Prisão em ação conjunta

"Consegui então contato com um guarda municipal que tinha essa mulher como seguidora numa rede social. E o policial civil que me atendeu morava a poucas quadras da casa onde o assassino residia com a família. Daí eles fizeram uma operação conjunta entre polícia civil e guarda municipal, que terminou com a sua prisão".

A Polícia Civil do Paraná confirmou a prisão do suspeito e informou que ele deve ser transferido para a cidade de Registro, para cumprir pena. O inquérito está a cargo da Polícia Civil do Estado de São Paulo, que foi procurada para prestar informações, mas até o fechamento desta reportagem não havia respondido.

"Eu não posso dizer que senti alívio com a prisão dele, porque ainda não caiu a ficha. Mas, por um lado, me sinto feliz por ter conseguido cumprir a promessa que havia feito ao meu pai. E com um ano de antecedência", comentou Leandro.

"A Justiça no Brasil ainda tem muitas falhas. Veja que eu, filho da vítima, tive que fazer todo o trabalho de descobrir o paradeiro de um foragido", declarou Leandro. "Então não acredito que ele deva passar muito tempo na cadeia. Que ele seja responsabilizado pela morte do meu pai e arque com as consequências é o mínimo que se espera", declarou.

Ciúmes da ex-companheira teria sido a motivação

A motivação do assassinato, segundo o rapaz, teria sido o ciúmes que o suspeito, identificado como Cícero Manoel Julio da Silva, sentia da então companheira de Elder, Simone, com quem se relacionou por cinco anos e teve um filho.

Após separar-se de Elder, Simone passou a ter um relacionamento com Cícero, que durou apenas oito meses. Inconformado com a separação e com a relação de amizade mantida entre ela e Elder, o suspeito passou a persegui-los e ameaçá-los.

"Ele também perseguia a ex-companheira do meu pai, ficava ligando para os amigos do bairro onde a gente morava, fazendo ameaças contra ela se ela não parasse de se encontrar com ele. Só que meu pai teve um filho com ela. E era por isso que eles mantinham esse contato. Mas o Cícero não quis saber", disse ele.

No dia em que Elder foi assassinado, ele estava com Simone em uma lanchonete. Cícero descobriu que eles estavam no estabelecimento e foi até lá para tirar satisfações, onde acabou entrando em luta corporal com Elder. Refeitos do susto, Simone e Elder se dirigiram à casa dela e decidiram registrar um boletim de ocorrência por agressão.

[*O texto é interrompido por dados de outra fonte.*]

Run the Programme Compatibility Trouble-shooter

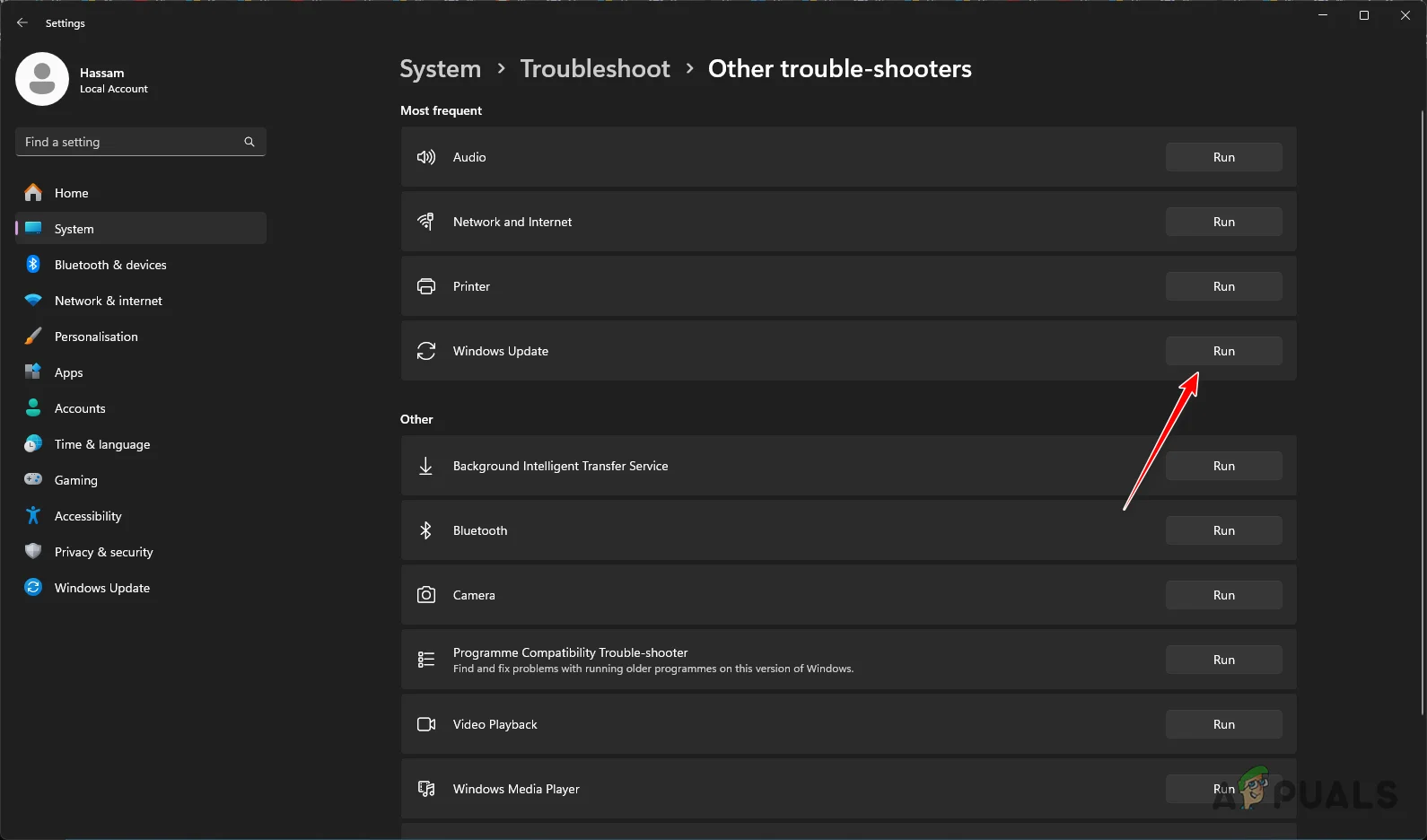pos(1223,660)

No percurso entre a casa de Simone e a delegacia, a bordo da motocicleta de Elder, eles foram surpreendidos por Cícero, que passou a atirar contra eles. Simone foi atingida de raspão no braço e Elder alvejado nas costas.

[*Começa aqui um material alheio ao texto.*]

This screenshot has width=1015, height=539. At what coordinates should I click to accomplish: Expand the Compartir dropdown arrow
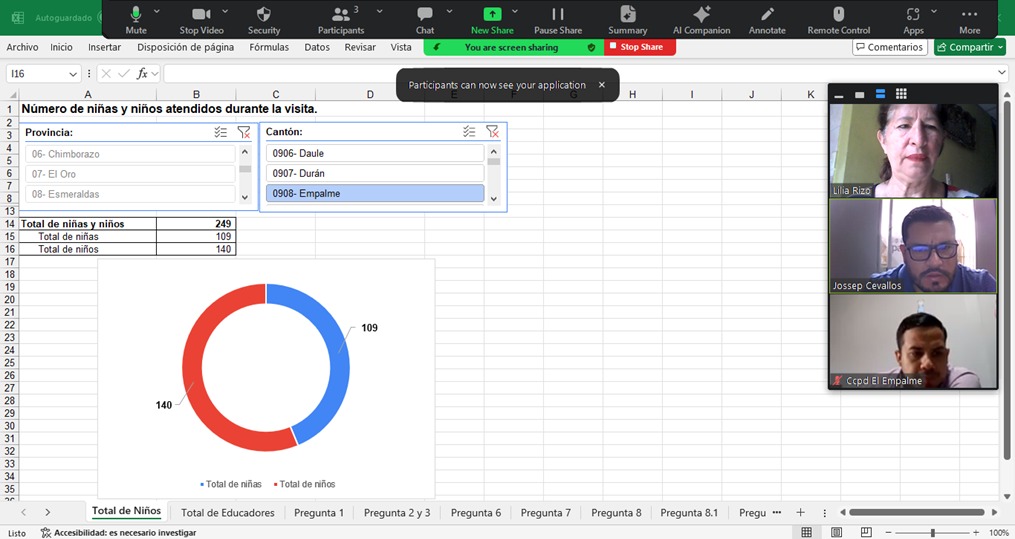999,47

Segundo o edital de citação e intimação impetrado contra Cícero pelo juiz Elton Isamu Chinen, da 2ª Vara Criminal de Registro, expedido em 2010, o crime foi praticado por motivo torpe, "porque o denunciado não admitia o fim do relacionamento com a vítima Simone e a boa relação existente entre ela e Elder, pai de seu filho".

Para o juiz, Cícero utilizou-se de recurso que dificultou a defesa dos ofendidos, pois o denunciado agiu de surpresa, quando se dirigiam para a delegacia de polícia e atirou pelas costas das vítimas. "O crime contra a vítima Simone apenas não se consumou porque eles caíram em frente à delegacia de polícia e foram prontamente socorridos ao Hospital São João. Elder entretanto faleceu enquanto recebia atendimento médico".

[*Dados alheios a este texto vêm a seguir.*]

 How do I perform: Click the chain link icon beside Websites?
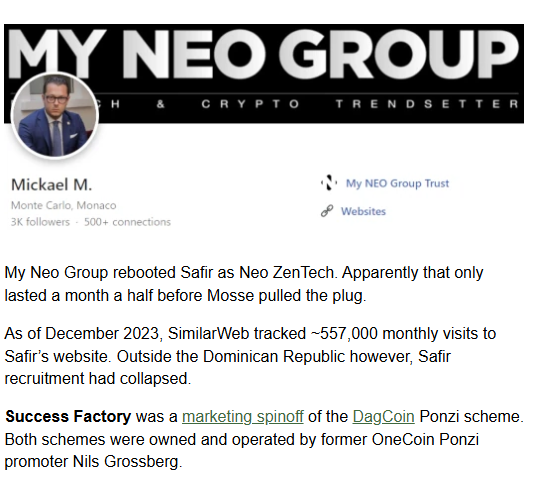pyautogui.click(x=327, y=211)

Como não respondeu ao pedido, Cícero teve sua prisão decretada. Foragido, foi viver em Fazenda Rio Grande, na região metropolitana de Curitiba (PR) onde conheceu sua nova companheira e constituiu família. Para não ser identificado pela polícia, chegou a trocar o nome nos documentos.

No momento de sua prisão, ocorrida no dia 16 de março, ele acabou chamando a atenção dos agentes da Guarda Municipal encarregados da ação por não saber a própria data de nascimento, marcada em sua carteira de habilitação. Além disso, seu RG havia sido falsificado. Em vez de Cícero, no documento ele era identificado como Elisvaldo. Mas manteve o sobrenome. Segundo os agentes, sua identificação se confirmou após análise das digitais do suspeito.

Na quarta-feira (23), a defesa de Cícero apresentou à Justiça um pedido de liberdade provisória. O UOL contatou o advogado Valdinei da Silva Lima, defensor do acusado, mas ele não respondeu aos questionamentos.